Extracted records
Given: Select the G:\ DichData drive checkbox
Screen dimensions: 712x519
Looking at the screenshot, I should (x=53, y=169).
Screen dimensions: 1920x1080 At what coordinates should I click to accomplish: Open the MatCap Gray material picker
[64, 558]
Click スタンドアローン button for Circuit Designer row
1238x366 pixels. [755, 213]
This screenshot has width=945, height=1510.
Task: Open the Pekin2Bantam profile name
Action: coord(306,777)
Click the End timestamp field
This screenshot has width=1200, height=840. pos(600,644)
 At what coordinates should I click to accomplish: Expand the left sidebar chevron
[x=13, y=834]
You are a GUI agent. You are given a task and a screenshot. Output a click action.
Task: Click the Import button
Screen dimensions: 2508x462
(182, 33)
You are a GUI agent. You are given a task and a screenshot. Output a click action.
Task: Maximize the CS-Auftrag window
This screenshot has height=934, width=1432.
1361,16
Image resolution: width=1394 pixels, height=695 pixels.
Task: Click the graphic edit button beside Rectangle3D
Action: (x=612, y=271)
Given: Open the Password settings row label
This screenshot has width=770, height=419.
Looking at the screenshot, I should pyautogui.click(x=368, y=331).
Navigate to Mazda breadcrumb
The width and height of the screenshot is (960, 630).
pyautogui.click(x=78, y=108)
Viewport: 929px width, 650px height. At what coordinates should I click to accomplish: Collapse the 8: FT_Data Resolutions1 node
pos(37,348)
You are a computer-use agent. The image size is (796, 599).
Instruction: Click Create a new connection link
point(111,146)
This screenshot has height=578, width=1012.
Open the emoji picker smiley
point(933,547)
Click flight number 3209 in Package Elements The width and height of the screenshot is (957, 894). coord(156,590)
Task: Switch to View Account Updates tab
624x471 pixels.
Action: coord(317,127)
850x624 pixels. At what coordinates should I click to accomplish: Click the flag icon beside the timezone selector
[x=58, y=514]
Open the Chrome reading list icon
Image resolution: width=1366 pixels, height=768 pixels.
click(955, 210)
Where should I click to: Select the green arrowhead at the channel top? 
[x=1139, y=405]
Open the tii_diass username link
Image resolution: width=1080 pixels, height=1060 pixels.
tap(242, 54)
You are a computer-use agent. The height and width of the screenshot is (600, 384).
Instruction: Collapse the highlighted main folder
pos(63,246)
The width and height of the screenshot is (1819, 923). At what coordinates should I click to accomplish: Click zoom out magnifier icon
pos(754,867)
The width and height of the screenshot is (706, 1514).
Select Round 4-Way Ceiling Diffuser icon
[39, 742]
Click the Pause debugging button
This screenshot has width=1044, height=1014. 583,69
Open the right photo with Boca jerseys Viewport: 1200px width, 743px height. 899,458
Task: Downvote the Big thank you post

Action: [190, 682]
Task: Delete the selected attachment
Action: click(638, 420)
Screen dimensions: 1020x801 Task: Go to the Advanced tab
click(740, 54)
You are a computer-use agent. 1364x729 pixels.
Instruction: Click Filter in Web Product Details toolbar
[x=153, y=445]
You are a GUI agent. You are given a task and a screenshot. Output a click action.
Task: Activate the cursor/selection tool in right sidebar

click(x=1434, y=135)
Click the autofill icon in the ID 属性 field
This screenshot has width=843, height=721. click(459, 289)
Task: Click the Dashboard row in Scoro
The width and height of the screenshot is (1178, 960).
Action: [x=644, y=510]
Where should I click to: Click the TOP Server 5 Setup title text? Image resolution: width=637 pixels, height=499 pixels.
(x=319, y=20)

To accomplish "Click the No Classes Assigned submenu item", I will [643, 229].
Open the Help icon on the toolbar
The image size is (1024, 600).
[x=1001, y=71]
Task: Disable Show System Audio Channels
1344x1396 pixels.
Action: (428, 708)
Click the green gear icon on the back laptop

# What the task requires
Each entry needs to be copied out exactly as written.

# Solution to this problem
Given: Select the G:\ DichData drive checkbox
Screen dimensions: 712x519
Looking at the screenshot, I should (x=53, y=169).
Screen dimensions: 1920x1080 At what coordinates should I click to accomplish: Open the MatCap Gray material picker
[64, 558]
Click スタンドアローン button for Circuit Designer row
1238x366 pixels. [755, 213]
This screenshot has width=945, height=1510.
Task: Open the Pekin2Bantam profile name
Action: coord(306,777)
Click the End timestamp field
This screenshot has width=1200, height=840. pos(600,644)
 At what coordinates should I click to accomplish: Expand the left sidebar chevron
[x=13, y=834]
You are a GUI agent. You are given a task and a screenshot. Output a click action.
Task: Click the Import button
Screen dimensions: 2508x462
(182, 33)
You are a GUI agent. You are given a task and a screenshot. Output a click action.
Task: Maximize the CS-Auftrag window
This screenshot has height=934, width=1432.
1361,16
Image resolution: width=1394 pixels, height=695 pixels.
Task: Click the graphic edit button beside Rectangle3D
Action: (x=612, y=271)
Given: Open the Password settings row label
This screenshot has width=770, height=419.
Looking at the screenshot, I should pyautogui.click(x=368, y=331).
Navigate to Mazda breadcrumb
The width and height of the screenshot is (960, 630).
pyautogui.click(x=78, y=108)
Viewport: 929px width, 650px height. At what coordinates should I click to accomplish: Collapse the 8: FT_Data Resolutions1 node
pos(37,348)
You are a computer-use agent. The image size is (796, 599).
Instruction: Click Create a new connection link
point(111,146)
This screenshot has height=578, width=1012.
Open the emoji picker smiley
point(933,547)
Click flight number 3209 in Package Elements The width and height of the screenshot is (957, 894). coord(156,590)
Task: Switch to View Account Updates tab
624x471 pixels.
Action: coord(317,127)
850x624 pixels. At what coordinates should I click to accomplish: Click the flag icon beside the timezone selector
[x=58, y=514]
Open the Chrome reading list icon
Image resolution: width=1366 pixels, height=768 pixels.
click(955, 210)
Where should I click to: Select the green arrowhead at the channel top? 
[x=1139, y=405]
Open the tii_diass username link
Image resolution: width=1080 pixels, height=1060 pixels.
tap(242, 54)
You are a computer-use agent. The height and width of the screenshot is (600, 384).
Instruction: Collapse the highlighted main folder
pos(63,246)
The width and height of the screenshot is (1819, 923). At what coordinates should I click to accomplish: Click zoom out magnifier icon
pos(754,867)
The width and height of the screenshot is (706, 1514).
Select Round 4-Way Ceiling Diffuser icon
[39, 742]
Click the Pause debugging button
This screenshot has width=1044, height=1014. 583,69
Open the right photo with Boca jerseys Viewport: 1200px width, 743px height. 899,458
Task: Downvote the Big thank you post

Action: [190, 682]
Task: Delete the selected attachment
Action: click(638, 420)
Screen dimensions: 1020x801 Task: Go to the Advanced tab
click(740, 54)
You are a computer-use agent. 1364x729 pixels.
Instruction: Click Filter in Web Product Details toolbar
[x=153, y=445]
You are a GUI agent. You are given a task and a screenshot. Output a click action.
Task: Activate the cursor/selection tool in right sidebar

click(x=1434, y=135)
Click the autofill icon in the ID 属性 field
This screenshot has width=843, height=721. click(459, 289)
Task: Click the Dashboard row in Scoro
The width and height of the screenshot is (1178, 960).
Action: [x=644, y=510]
Where should I click to: Click the TOP Server 5 Setup title text? Image resolution: width=637 pixels, height=499 pixels.
(x=319, y=20)

To accomplish "Click the No Classes Assigned submenu item", I will [643, 229].
Open the Help icon on the toolbar
The image size is (1024, 600).
[x=1001, y=71]
Task: Disable Show System Audio Channels
1344x1396 pixels.
Action: (428, 708)
Click the green gear icon on the back laptop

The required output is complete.